But before you read how, repeat after me:

"I should never actually do this!"

Hypothetically, if this was ever actually useful, which it isn't, and assuming your onion is foo.onion and your public IP is 1.2.3.4

torrc like this:

TransPort 1.2.3.4:9040 # 
SocksPort 0 # we dont need this
MapAddress 1.2.3.4 foo.onion # connections for our public IP are mapped to the onion

Then we use iptables to set some incoming traffic for whatever our chosen port is, say 80, to redirect to the TransPort, for example:

iptables -t nat -A PREROUTING -p tcp -m tcp --dport 80 -j REDIRECT --to-ports 9040

Port 80 on our public IP would be passed into TransProxy, the destination IP 1.2.3.4 in TransProxy would be mapped to foo.onion and the communications passed on to foo.onion and the response send back to whomever was connecting to 1.2.3.4.

Update:

The TransPort can be set once for many ports, the original destination and port are recovered after the -j REDIRECT rule through use of getsockopt() calls (see SO_ORIGINAL_DST), so many destination ports and IPs can map to a single TransPort instantiation.

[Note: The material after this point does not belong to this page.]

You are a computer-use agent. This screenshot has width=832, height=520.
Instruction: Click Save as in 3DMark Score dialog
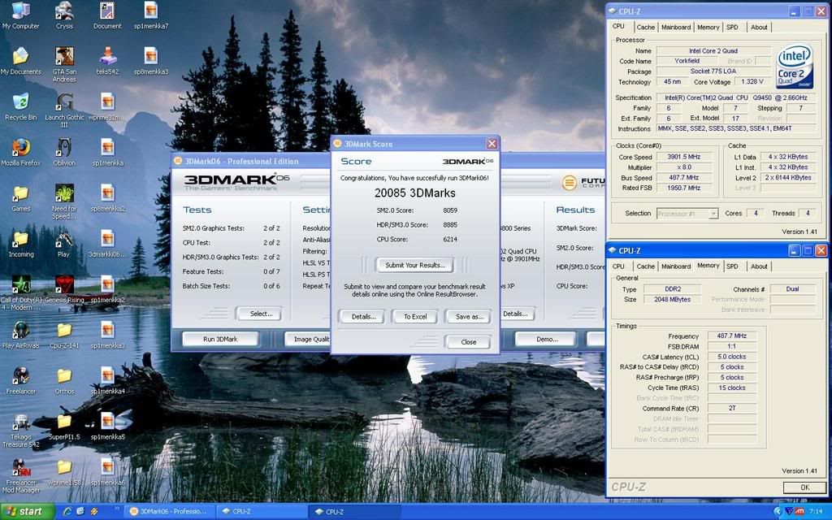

And my issue is that while the server is protected, the users are not receiving any protection from Tor. It constitutes the "SSL Added And Removed Here :¬)" security anti-pattern, as seen in tor2web and similar projects.


P.S. Yes, I am aware I'm a terrible human being for actually answering this query but sometimes you gotta let them shoot themselves in the foot after failing to heed all warnings.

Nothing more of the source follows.